This is becoming a disturbing trend. On July 2, 2013, the federal district court in Delaware issued a memorandum opinion in Hoch v. Alexander (Qualcomm). The plaintiff had sued Qualcomm and its directors in 2011. In its 2011 proxy statement, Qualcomm sought stockholders' approval of an amendment of it Long Term Incentive Plan, which included an increase in the share reserve by 65,000,000 shares. 

As required by SEC rules, the proxy statement included standard, albeit, imperfect language, regarding deductibility under the heading "Federal Income Tax Information." The suit alleged that the representations about the availability of tax deductions were materially false or misleading:

"Because the defendants would still pay performance-based compensation under the 2006 LTIP as unamended, regardless of stockholder approval, no vote of the stockholders would make such payments deductible  .  .  .  Therefore, contrary to the representations and omissions in the Proxy Statement, awards under the 2006 LTIP as amended will not be tax-deductible even if the stockholders approve it."

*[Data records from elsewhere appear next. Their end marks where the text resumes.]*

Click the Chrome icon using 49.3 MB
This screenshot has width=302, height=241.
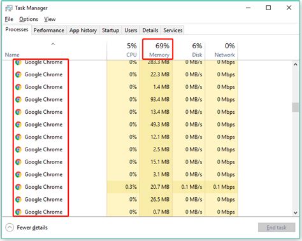point(18,125)
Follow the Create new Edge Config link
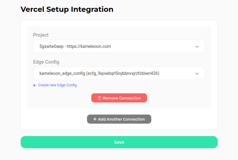238x160 pixels. tap(57, 85)
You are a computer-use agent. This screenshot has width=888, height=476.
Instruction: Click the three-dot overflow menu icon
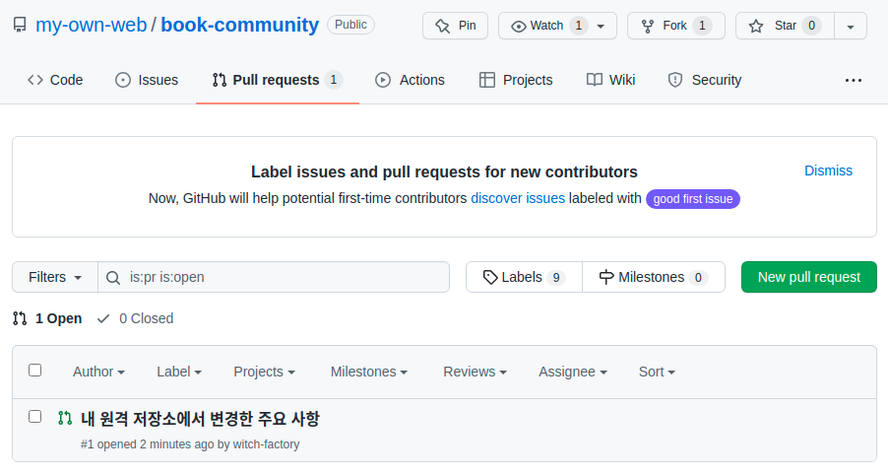click(853, 80)
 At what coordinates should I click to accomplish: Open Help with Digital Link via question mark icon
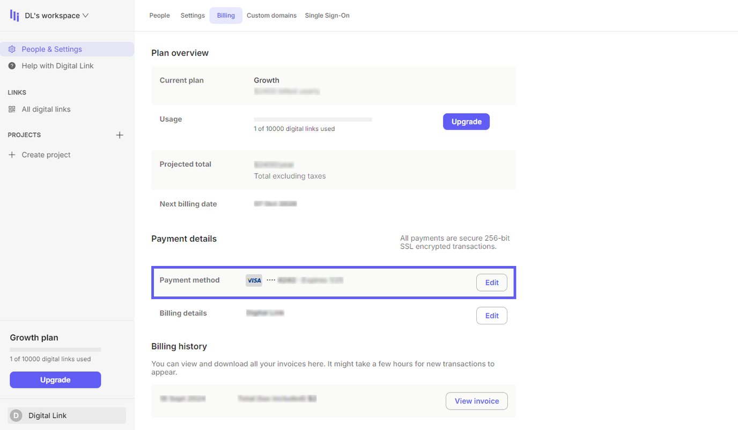point(12,65)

In July 2011 the Court had denied the Company's to dismiss and allowed the suit to continue. (See my July 7, 2011 blog, "A Surprising Lawsuit Over Section 162(m) Disclosure".) As far back as 2011, we were observing a spike in lawsuits over executive compensation).

In July 2013, the Delaware federal court again refused to dismiss the plaintiff's claims and allowed the suit to continue further. To make matters worse, after plaintiffs' lawsuit alleging that Qualcomm's disclosure failed to satisfy Code Section 162(m), the company alerted the IRS regarding the lawsuit and the allegations concerning the nondeductibility. In June 2012, Qualcomm and the IRS entered into an Issue Resolution Agreement ("IRA"), pursuant to which the IRS concurred with Qualcomm that the 2011 LTIP approved by shareholders was compliant with Code Sec. 162(m).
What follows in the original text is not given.